Smytus folded his arms, determined to be unimpressed. Then shimmering waves of silver-crimson started to flow over the vaguely insectoid form of the Omni-droid. Its features seemed to melt away before their eyes, and an electric hum echoed through the space of the cargo hold. In less than a second, the Omni-droid had degenerated into a quivering, gurgling pillar of shiny silver-red fluid. Then, as Smytus had seen it do earlier in the queen's war room, the amorphous blob began to take shape again – but this time, something was different. Very different indeed. The nanobots compressed themselves, shrinking the pillar's height to a mere six-and-a-half feet. A pair of smoothly streamlined legs formed, then a flexible pair of arms with four-fingered hands. The Omni-droid's midsection coalesced into three distinct pieces, which gave the Cluster shape-shifter a distinctly feminine appearance. Then a blob sprang up and expanded into a perfect sphere of a head, topped with two movable triangular sections …
That looked very much like two blue pigtails.
In spite of his resolve, Smytus gasped in amazement. A final ripple washed over the surface of the Omni-droid, touching up the pale blue coloring on its torso and leg housings, and forming a small blue bolt in the middle of its belly. It now was a perfect duplicate of XJ-9.
"Scientist … er, Stanley … I think this Omni-droid of yours might prove useful after all," he grinned.
"Gee, do ya think?" chuckled the squat little genius. "Believe me, Commander, this is going to be the easiest mission you've ever had in your life. Here, sit down, put up your feet, have yourself a nice glass of coolant." He looked into the stern, emotionless eyes of the newly formed "XJ-9", and planted all six of his arms on his sides. "Omni-droid, prepare to initiate program on Commander Smytus' orders."
Smytus tapped his chest. "Ahem, ahem … Omni-droid!
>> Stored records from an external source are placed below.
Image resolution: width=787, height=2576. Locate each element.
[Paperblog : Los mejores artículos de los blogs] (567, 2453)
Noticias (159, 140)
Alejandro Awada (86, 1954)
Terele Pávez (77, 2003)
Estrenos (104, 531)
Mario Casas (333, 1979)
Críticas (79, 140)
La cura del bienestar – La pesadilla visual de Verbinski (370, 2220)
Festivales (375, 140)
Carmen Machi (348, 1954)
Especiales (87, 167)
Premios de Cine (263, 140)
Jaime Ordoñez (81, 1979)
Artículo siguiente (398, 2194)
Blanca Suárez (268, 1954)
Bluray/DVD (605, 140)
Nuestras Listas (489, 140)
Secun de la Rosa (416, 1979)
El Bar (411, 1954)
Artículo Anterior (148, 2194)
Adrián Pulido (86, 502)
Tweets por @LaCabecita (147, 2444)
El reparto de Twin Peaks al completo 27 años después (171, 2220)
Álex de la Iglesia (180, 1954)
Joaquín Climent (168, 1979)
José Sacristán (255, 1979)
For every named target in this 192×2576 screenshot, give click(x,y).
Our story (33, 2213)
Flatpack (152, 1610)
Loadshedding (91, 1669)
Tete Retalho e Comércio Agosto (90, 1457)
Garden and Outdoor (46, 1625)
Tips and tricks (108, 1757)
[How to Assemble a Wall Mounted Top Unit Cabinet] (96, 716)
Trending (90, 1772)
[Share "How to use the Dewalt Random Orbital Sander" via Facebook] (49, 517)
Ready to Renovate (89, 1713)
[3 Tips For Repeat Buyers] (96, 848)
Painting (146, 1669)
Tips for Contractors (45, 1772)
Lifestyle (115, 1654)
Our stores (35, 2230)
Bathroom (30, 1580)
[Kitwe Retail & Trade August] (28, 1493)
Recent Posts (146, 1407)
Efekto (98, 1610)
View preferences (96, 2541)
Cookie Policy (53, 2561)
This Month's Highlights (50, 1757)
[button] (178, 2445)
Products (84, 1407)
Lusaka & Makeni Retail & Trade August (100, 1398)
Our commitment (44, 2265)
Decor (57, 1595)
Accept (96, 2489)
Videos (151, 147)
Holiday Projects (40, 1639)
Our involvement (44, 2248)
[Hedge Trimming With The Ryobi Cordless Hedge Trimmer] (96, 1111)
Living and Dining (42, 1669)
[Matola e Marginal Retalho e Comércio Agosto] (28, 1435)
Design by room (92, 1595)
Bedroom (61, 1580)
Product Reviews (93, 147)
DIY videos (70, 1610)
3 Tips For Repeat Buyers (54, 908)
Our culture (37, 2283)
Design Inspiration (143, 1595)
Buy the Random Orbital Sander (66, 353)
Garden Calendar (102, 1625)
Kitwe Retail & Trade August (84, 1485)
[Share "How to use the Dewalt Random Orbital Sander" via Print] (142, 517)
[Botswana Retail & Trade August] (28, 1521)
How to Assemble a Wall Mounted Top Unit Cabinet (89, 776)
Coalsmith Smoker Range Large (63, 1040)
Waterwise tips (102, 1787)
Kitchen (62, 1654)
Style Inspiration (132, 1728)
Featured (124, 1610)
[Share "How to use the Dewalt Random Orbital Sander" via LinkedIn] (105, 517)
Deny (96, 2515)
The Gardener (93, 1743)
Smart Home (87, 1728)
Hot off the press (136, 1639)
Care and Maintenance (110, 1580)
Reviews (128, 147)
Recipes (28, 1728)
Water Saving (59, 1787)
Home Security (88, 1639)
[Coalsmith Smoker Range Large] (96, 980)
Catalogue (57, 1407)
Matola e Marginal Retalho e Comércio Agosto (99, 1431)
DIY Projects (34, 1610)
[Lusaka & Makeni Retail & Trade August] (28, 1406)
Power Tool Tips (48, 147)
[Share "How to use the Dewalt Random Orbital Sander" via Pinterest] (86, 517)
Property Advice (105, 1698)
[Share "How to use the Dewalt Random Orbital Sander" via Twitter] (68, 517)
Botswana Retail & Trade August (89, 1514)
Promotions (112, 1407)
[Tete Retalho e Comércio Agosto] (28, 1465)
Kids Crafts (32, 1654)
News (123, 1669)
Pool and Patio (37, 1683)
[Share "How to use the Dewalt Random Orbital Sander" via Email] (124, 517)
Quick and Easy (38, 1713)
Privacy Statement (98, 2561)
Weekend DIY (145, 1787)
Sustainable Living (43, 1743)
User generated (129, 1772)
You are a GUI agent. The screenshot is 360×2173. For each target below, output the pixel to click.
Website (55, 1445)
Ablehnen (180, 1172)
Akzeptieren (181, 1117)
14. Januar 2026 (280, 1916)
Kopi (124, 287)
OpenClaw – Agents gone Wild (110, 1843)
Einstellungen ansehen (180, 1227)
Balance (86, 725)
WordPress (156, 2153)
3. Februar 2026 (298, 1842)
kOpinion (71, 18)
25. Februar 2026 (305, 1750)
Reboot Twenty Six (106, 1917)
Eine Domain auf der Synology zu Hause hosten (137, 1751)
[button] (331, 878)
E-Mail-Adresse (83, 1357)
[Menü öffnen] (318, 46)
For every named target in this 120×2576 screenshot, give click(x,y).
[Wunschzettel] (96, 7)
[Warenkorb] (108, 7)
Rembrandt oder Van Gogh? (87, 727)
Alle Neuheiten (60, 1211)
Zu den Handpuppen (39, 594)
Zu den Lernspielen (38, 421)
This is your commander speaking. I am Smytus! Lord of the Outer …"
"Again with the monologue," grimaced Stanley, "Give the command, already!"
"… er, right. Omni-droid! Execute Phase One!"
"Execute Phase One – Sabotage," parroted the Omni-droid. "Deployment in ten seconds."
A roach-drone activated the aft cargo doors, and the back end of the Cluster ship split in half, swinging open like a clamshell. As the shriek of wind filled the cargo hold, the counterfeit XJ-9 leaned forward slightly, and with an electric hum, panels of blue-colored metal unfolded from its back. In seconds, the shape-shifter had deployed an exact physical copy of XJ-9's wings and booster rockets. The triangular pigtails on its head rotated in place, and a pair of nozzles grew out of their base. Then, with a high-pitched whine, a blast of pale blue exhaust billowed underneath the Omni-droid. Riding the brilliant flames from its pigtail-jets and booster rockets, "XJ-9" catapulted from the back of the Cluster ship, and rocketed into the dark, empty Pacific sky.
Smytus and Stanley smiled as they watched her bank to the right, taking a northeasterly heading. At the speed she was traveling, her first target was only six minutes away.